-- Data for this exercise follows --
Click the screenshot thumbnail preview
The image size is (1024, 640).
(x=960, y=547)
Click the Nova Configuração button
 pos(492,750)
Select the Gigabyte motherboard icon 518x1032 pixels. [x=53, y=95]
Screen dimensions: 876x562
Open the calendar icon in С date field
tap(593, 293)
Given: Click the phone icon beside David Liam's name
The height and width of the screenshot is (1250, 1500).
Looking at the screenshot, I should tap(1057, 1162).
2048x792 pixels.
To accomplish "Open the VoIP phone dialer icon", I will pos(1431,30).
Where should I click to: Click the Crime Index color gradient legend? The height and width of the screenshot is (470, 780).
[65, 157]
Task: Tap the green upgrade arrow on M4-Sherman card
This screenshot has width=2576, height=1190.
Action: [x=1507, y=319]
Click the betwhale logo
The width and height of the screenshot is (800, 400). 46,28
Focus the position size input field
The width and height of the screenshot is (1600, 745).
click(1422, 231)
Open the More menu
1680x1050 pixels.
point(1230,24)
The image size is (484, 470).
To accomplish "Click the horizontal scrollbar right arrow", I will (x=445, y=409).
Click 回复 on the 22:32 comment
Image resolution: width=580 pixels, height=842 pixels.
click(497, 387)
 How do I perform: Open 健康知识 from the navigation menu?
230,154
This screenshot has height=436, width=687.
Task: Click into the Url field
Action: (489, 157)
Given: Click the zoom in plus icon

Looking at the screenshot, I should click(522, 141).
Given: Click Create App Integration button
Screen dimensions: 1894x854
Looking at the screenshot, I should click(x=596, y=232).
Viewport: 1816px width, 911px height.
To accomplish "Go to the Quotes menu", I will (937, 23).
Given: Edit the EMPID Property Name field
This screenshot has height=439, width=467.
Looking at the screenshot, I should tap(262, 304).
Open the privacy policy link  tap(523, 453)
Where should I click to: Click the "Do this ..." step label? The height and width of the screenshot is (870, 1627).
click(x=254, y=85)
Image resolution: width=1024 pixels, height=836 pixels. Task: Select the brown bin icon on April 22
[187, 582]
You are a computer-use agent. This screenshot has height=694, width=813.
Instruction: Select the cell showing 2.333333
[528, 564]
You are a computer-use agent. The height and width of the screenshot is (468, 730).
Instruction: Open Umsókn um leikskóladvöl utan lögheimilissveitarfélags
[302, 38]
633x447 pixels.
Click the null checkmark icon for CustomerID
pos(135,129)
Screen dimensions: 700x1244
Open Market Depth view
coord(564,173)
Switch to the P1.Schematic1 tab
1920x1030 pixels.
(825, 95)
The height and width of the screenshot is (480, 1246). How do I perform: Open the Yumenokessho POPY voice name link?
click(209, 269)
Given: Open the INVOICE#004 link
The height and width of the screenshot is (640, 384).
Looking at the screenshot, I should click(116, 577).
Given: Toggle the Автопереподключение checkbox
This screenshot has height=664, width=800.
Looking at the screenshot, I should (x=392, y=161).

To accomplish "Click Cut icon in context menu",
-- Data for this exercise concluded --
Output the records above in full, with nothing altered.

> **Task response**:
Click the screenshot thumbnail preview
The image size is (1024, 640).
(x=960, y=547)
Click the Nova Configuração button
 pos(492,750)
Select the Gigabyte motherboard icon 518x1032 pixels. [x=53, y=95]
Screen dimensions: 876x562
Open the calendar icon in С date field
tap(593, 293)
Given: Click the phone icon beside David Liam's name
The height and width of the screenshot is (1250, 1500).
Looking at the screenshot, I should tap(1057, 1162).
2048x792 pixels.
To accomplish "Open the VoIP phone dialer icon", I will pos(1431,30).
Where should I click to: Click the Crime Index color gradient legend? The height and width of the screenshot is (470, 780).
[65, 157]
Task: Tap the green upgrade arrow on M4-Sherman card
This screenshot has width=2576, height=1190.
Action: [x=1507, y=319]
Click the betwhale logo
The width and height of the screenshot is (800, 400). 46,28
Focus the position size input field
The width and height of the screenshot is (1600, 745).
click(1422, 231)
Open the More menu
1680x1050 pixels.
point(1230,24)
The image size is (484, 470).
To accomplish "Click the horizontal scrollbar right arrow", I will (x=445, y=409).
Click 回复 on the 22:32 comment
Image resolution: width=580 pixels, height=842 pixels.
click(497, 387)
 How do I perform: Open 健康知识 from the navigation menu?
230,154
This screenshot has height=436, width=687.
Task: Click into the Url field
Action: (489, 157)
Given: Click the zoom in plus icon

Looking at the screenshot, I should click(522, 141).
Given: Click Create App Integration button
Screen dimensions: 1894x854
Looking at the screenshot, I should click(x=596, y=232).
Viewport: 1816px width, 911px height.
To accomplish "Go to the Quotes menu", I will (937, 23).
Given: Edit the EMPID Property Name field
This screenshot has height=439, width=467.
Looking at the screenshot, I should tap(262, 304).
Open the privacy policy link  tap(523, 453)
Where should I click to: Click the "Do this ..." step label? The height and width of the screenshot is (870, 1627).
click(x=254, y=85)
Image resolution: width=1024 pixels, height=836 pixels. Task: Select the brown bin icon on April 22
[187, 582]
You are a computer-use agent. This screenshot has height=694, width=813.
Instruction: Select the cell showing 2.333333
[528, 564]
You are a computer-use agent. The height and width of the screenshot is (468, 730).
Instruction: Open Umsókn um leikskóladvöl utan lögheimilissveitarfélags
[302, 38]
633x447 pixels.
Click the null checkmark icon for CustomerID
pos(135,129)
Screen dimensions: 700x1244
Open Market Depth view
coord(564,173)
Switch to the P1.Schematic1 tab
1920x1030 pixels.
(825, 95)
The height and width of the screenshot is (480, 1246). How do I perform: Open the Yumenokessho POPY voice name link?
click(209, 269)
Given: Open the INVOICE#004 link
The height and width of the screenshot is (640, 384).
Looking at the screenshot, I should click(116, 577).
Given: Toggle the Автопереподключение checkbox
This screenshot has height=664, width=800.
Looking at the screenshot, I should (x=392, y=161).

To accomplish "Click Cut icon in context menu",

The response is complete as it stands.